■ Requisitos do exercício ■
**A)** Responda a cada pergunta com base no texto fornecido:
(i) Como é descrito o Judaísmo?
(ii) Que fórmula habitual faltou no final da diatribe?
(iii) Por que obra substituiria Jesus Cristo a Bíblia, se fosse de facto um enviado de Deus?
**B)** Transcreva apenas as entradas que vão da linha com "This screenshot has" até à linha com "[x=446, y=58]", ambas incluídas, renomeando "column" para "field" e mantendo tudo o resto inalterado. Deixe as imagens fora da resposta.

■ Texto fornecido ■

------------------------------------------------

O Islão é um ninho de criminosos, o
Judaísmo, uma rede dos bancos norte americanos, o Cristianismo, um
mundo caótico de divisões em cascata, piorando sempre a configuração
anterior. O papa Francisco chegou demasiado tarde para salvar a face
de um catolicismo que a própria Europa já rejeitou. Etc.! Se as
instituições e os serviços sociais da Igreja ajudam muita gente a
aguentar a pobreza e a miséria, não revelam nem combatem as suas
causas reais. Pelo contrário, ajudam-nas a sobreviver.
Estranhei que não terminasse a sua
diatribe com a fórmula habitual, em circunstâncias análogas: Cristo,
sim; Igreja, não! No caso referido, foi Cristo que pagou todas
as despesas à base de especulações teológicas e cristológicas.
Este senhor mostrou detestar as
narrativas do Novo Testamento (NT). Aquelas propostas, parábolas,
controvérsias, milagres e discursos são delírios absolutamente
inaplicáveis. Se Jesus Cristo fosse, de facto, um enviado de Deus
vinha com ideias claras e distintas acerca do passado, do presente e
do futuro, da natureza e da história. Substituiria a Bíblia por um
tratado divino e infalível de ciência, de sabedoria e de ética, com
manual de correcta utilização para todas as circunstâncias.

------------------------------------------------

■ Lista de entradas ■

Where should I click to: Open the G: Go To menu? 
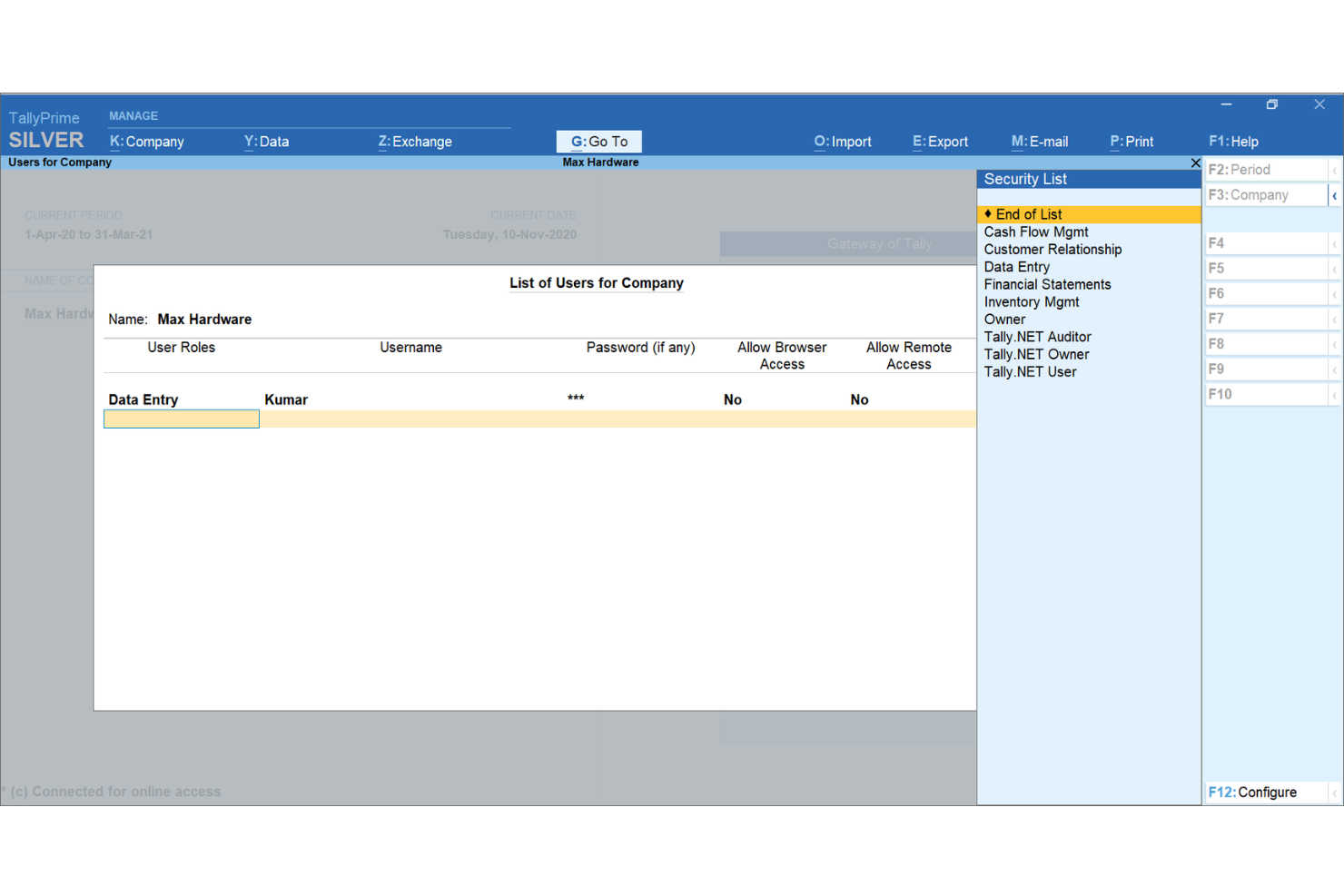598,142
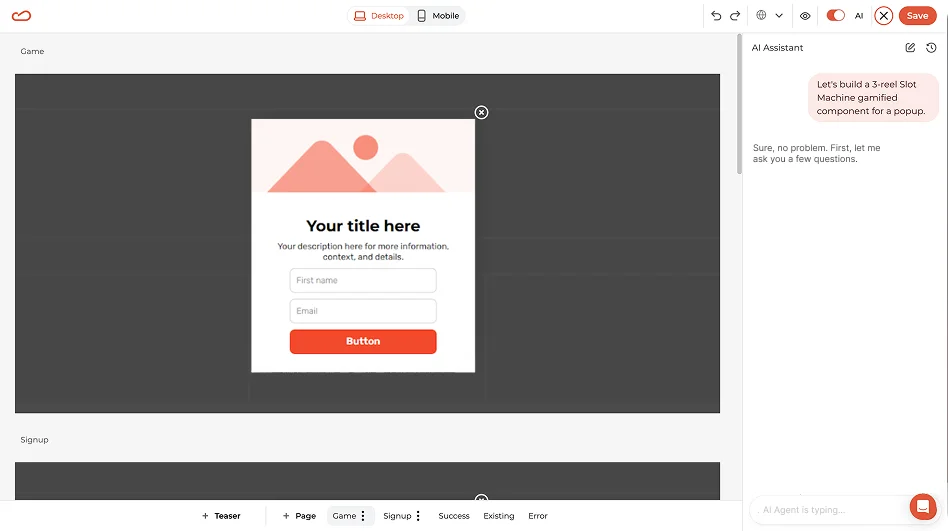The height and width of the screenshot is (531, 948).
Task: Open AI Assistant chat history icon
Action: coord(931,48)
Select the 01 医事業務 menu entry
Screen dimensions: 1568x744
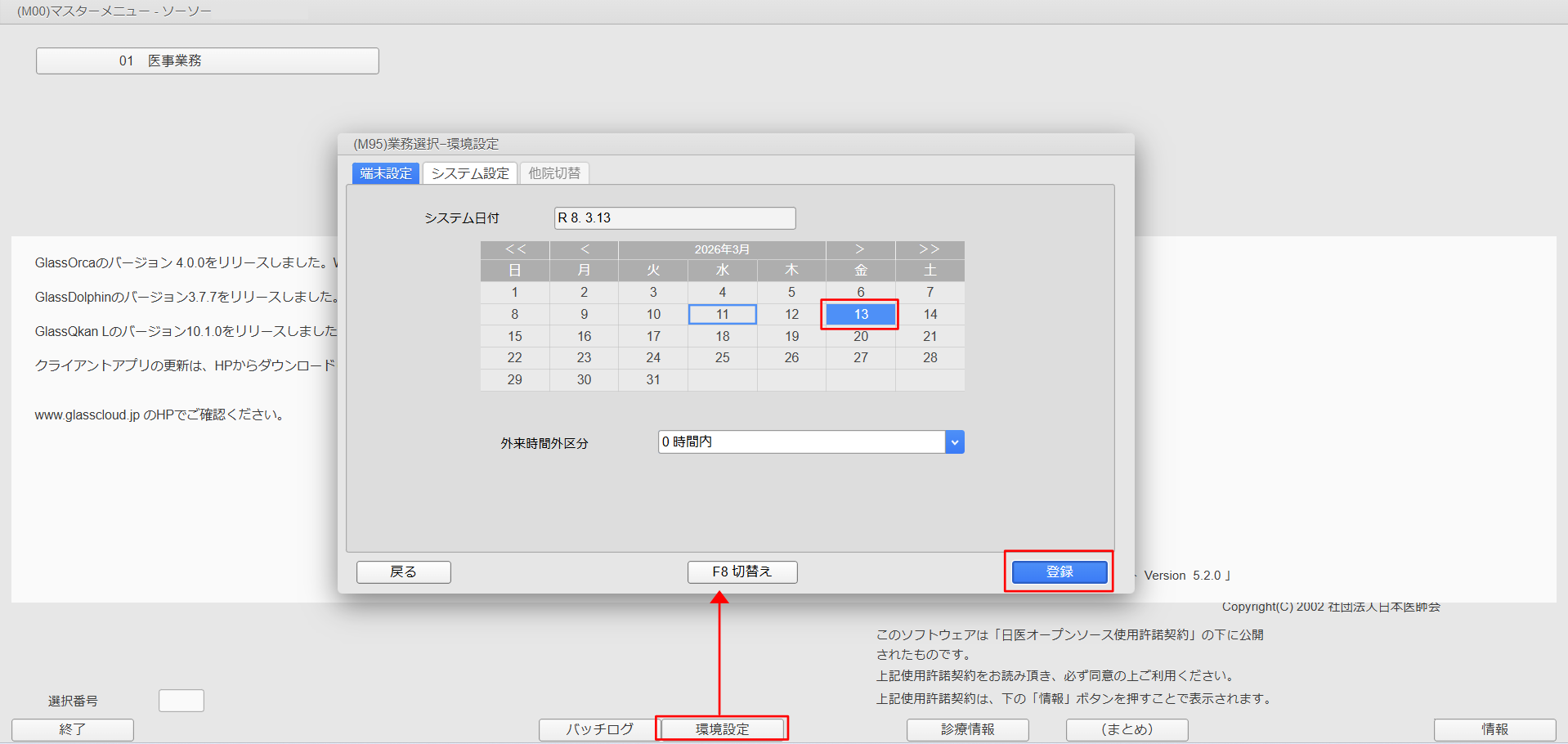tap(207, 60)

------------------------------------------------

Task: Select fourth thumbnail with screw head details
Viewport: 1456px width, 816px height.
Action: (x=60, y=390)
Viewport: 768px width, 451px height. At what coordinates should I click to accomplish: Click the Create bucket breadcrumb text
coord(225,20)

------------------------------------------------

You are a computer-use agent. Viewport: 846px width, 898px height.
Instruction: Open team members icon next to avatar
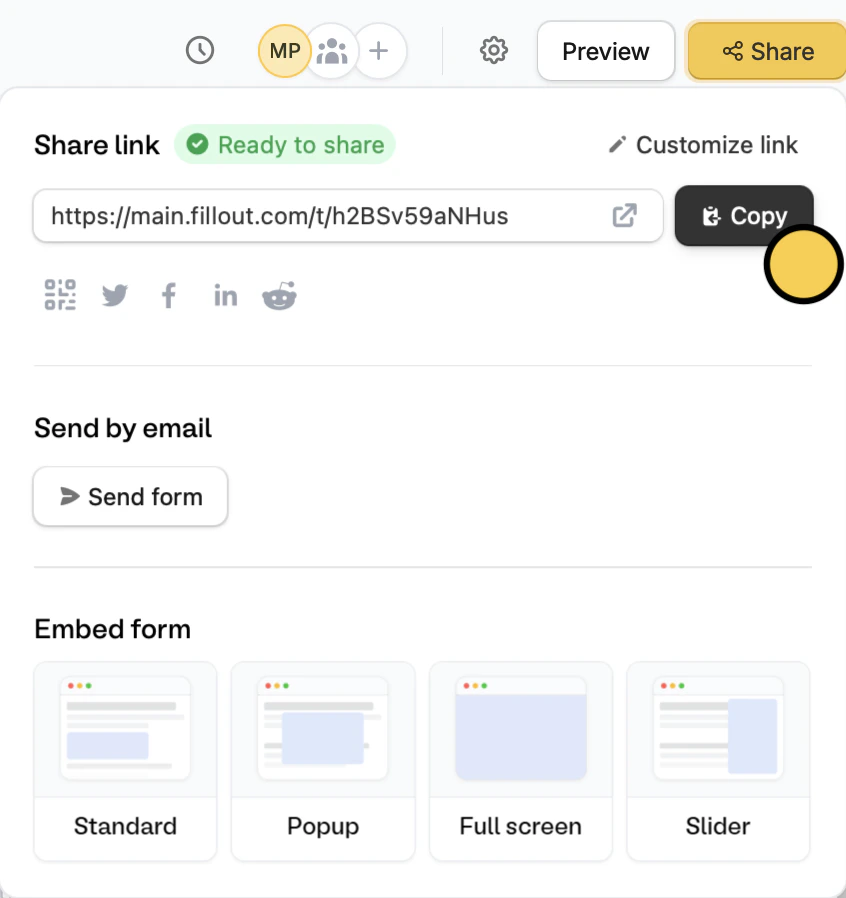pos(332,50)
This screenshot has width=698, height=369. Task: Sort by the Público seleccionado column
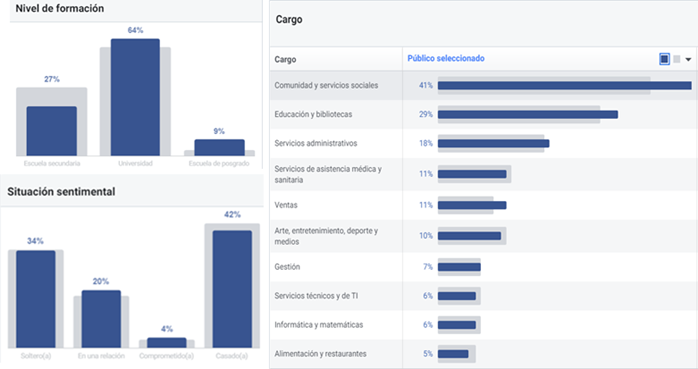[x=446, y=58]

------------------------------------------------

■ Respostas do exercício ■
**A)**
(i) Como uma rede dos bancos norte americanos.
(ii) "Cristo, sim; Igreja, não!"
(iii) Por um tratado divino e infalível de ciência, de sabedoria e de ética, com manual de correcta utilização para todas as circunstâncias.

**B)**
This screenshot has width=698, height=369. Task: Sort by the Público seleccionado field
[x=446, y=58]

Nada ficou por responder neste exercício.